Render every line of the data exactly as written, and leave out the pictures.

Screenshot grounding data
Content starts
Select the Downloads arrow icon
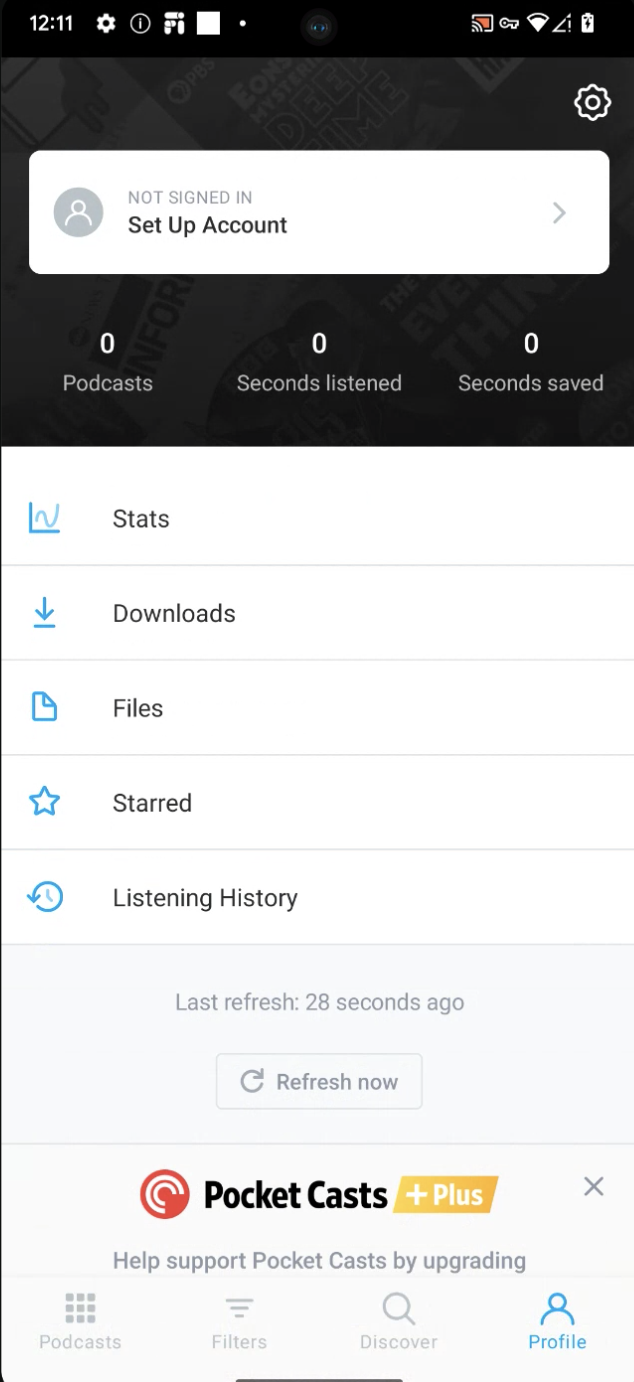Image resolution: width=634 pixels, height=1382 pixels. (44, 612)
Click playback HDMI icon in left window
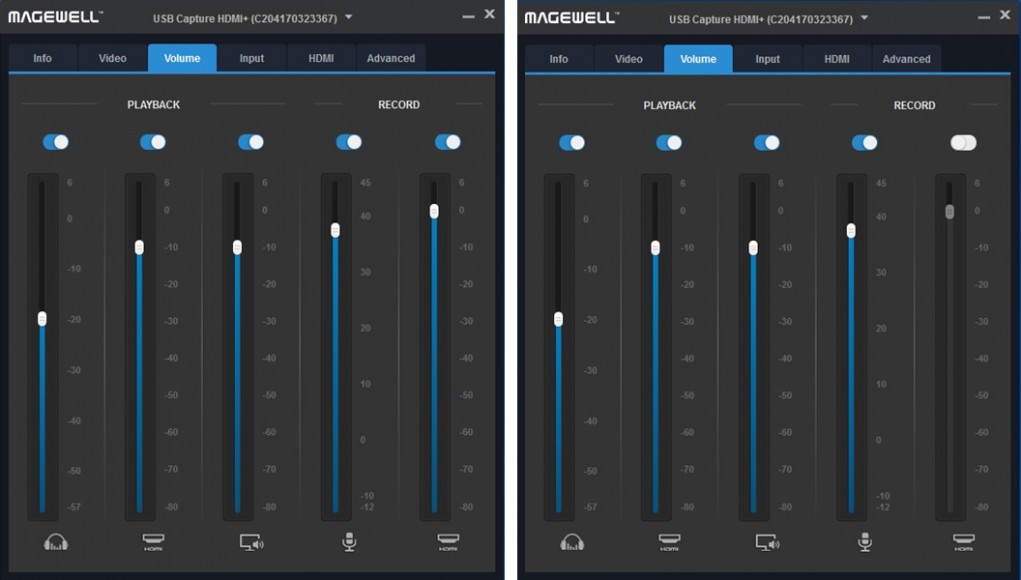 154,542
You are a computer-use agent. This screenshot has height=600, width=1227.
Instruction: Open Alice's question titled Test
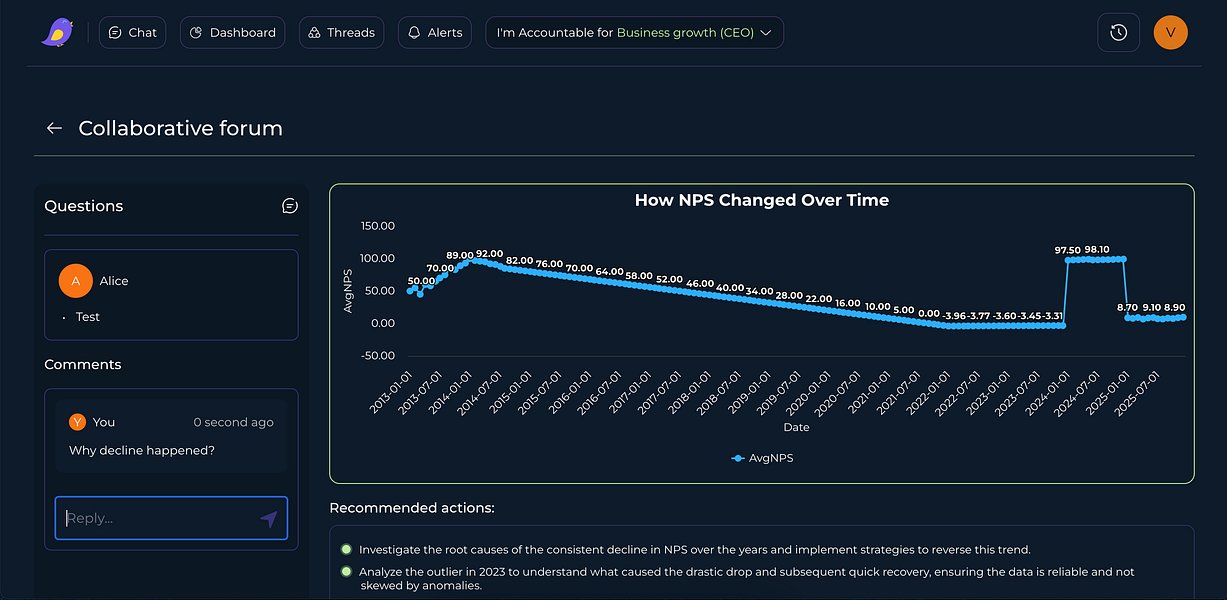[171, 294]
Content ends
### EXERCISE RESULT
Select the Downloads arrow icon
Image resolution: width=634 pixels, height=1382 pixels. (44, 612)
Click playback HDMI icon in left window
 154,542
You are a computer-use agent. This screenshot has height=600, width=1227.
Instruction: Open Alice's question titled Test
[171, 294]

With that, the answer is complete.